We are currently working on the development of a call and recall system with a view to having it in place during 2012-13.
The NHS Health Check: Vascular Risk Assessment and Management Best Practice Guidance, published in April 2009, addresses workforce and training issues. A copy has already been placed in the Library. In addition, we have made training available, at no cost to primary care trusts (PCTs), to support the delivery of the programme. This training includes how to communicate a person's risk of vascular disease in a way that is understandable. In addition, PCTs are developing their own materials to support those conducting the risk assessment element of the NHS Health Check and help explain to people what their risk score means. We are sharing examples of these approaches through the Learning Network.
To support the development of the NHS Health Check, the Department undertook modelling work to better understand the likely cost and clinical effectiveness of the programme. Both the technical consultation on the modelling and the impact assessment have been placed in the Library. This work identified that a national five-year call and recall programme for those aged between 40 and 74 was both clinically and cost effective.

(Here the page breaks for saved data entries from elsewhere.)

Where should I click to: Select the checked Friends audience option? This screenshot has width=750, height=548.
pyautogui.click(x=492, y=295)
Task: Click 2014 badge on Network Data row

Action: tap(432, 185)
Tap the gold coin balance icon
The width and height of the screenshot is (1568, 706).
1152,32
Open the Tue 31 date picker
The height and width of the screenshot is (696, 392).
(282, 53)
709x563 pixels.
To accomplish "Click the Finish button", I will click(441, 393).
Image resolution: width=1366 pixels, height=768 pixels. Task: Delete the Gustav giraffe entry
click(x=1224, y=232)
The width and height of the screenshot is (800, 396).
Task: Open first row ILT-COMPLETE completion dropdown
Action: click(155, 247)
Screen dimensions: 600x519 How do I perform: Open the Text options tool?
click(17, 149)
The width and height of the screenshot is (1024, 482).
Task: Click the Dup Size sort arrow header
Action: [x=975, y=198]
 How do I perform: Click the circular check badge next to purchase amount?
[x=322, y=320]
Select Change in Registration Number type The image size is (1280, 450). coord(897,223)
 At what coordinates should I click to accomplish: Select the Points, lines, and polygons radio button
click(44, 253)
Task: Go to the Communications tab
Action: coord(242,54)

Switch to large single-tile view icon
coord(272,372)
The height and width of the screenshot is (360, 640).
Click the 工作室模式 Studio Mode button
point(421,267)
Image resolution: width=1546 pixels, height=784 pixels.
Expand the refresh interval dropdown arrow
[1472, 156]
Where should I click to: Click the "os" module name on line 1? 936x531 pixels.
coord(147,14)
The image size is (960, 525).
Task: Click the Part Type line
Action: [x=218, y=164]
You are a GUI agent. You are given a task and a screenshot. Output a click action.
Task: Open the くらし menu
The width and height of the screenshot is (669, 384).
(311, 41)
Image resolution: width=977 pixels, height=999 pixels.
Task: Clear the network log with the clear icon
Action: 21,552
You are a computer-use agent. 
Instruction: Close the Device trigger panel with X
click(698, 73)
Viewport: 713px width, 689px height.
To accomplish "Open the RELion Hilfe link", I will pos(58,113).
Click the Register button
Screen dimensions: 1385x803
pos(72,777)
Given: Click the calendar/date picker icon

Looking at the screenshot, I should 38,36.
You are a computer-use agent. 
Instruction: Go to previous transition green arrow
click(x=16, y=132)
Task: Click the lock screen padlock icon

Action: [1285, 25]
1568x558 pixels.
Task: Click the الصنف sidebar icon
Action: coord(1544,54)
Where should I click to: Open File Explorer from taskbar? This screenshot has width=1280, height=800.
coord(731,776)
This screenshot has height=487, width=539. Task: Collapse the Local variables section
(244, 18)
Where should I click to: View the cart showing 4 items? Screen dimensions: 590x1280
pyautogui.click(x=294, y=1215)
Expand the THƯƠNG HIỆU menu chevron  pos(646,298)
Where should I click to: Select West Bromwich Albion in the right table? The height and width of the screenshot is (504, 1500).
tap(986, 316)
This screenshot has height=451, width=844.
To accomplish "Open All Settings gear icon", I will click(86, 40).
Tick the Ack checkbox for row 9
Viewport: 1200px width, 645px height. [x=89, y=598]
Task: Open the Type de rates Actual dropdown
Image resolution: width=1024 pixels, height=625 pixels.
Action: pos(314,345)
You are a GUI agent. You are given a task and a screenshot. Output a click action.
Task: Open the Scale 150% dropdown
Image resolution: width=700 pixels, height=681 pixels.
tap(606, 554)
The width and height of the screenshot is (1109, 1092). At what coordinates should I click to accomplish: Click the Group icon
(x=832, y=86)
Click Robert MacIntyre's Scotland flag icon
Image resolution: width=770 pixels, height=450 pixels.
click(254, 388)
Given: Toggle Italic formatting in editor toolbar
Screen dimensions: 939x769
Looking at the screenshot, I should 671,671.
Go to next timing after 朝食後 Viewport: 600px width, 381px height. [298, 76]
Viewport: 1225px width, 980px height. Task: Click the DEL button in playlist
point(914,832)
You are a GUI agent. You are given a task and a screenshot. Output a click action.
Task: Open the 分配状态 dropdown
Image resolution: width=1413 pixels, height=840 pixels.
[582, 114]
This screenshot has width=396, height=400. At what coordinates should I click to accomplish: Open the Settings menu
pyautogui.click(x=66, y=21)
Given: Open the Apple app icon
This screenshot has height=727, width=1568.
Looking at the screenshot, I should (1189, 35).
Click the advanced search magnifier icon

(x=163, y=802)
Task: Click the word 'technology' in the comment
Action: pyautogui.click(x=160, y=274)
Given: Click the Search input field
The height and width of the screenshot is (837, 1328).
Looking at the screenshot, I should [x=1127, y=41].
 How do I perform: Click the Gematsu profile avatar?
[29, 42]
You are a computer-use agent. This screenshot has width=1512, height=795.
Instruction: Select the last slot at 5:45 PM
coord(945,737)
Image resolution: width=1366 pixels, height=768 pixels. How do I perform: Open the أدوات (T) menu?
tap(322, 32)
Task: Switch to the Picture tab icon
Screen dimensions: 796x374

We understand that within some primary care trusts (PCTs), calling people into the programme earlier from particular communities may have additional benefits, for example, where PCTs have significant South Asian communities. This scenario was not tested through the modelling. However, PCTs can decide to extend the programme if they wish, where they anticipate that additional benefits will accrue.
Work is in hand to define the information technology requirements to support the delivery of the NHS Health Checks programme. Costs will depend on which option is chosen to deliver it.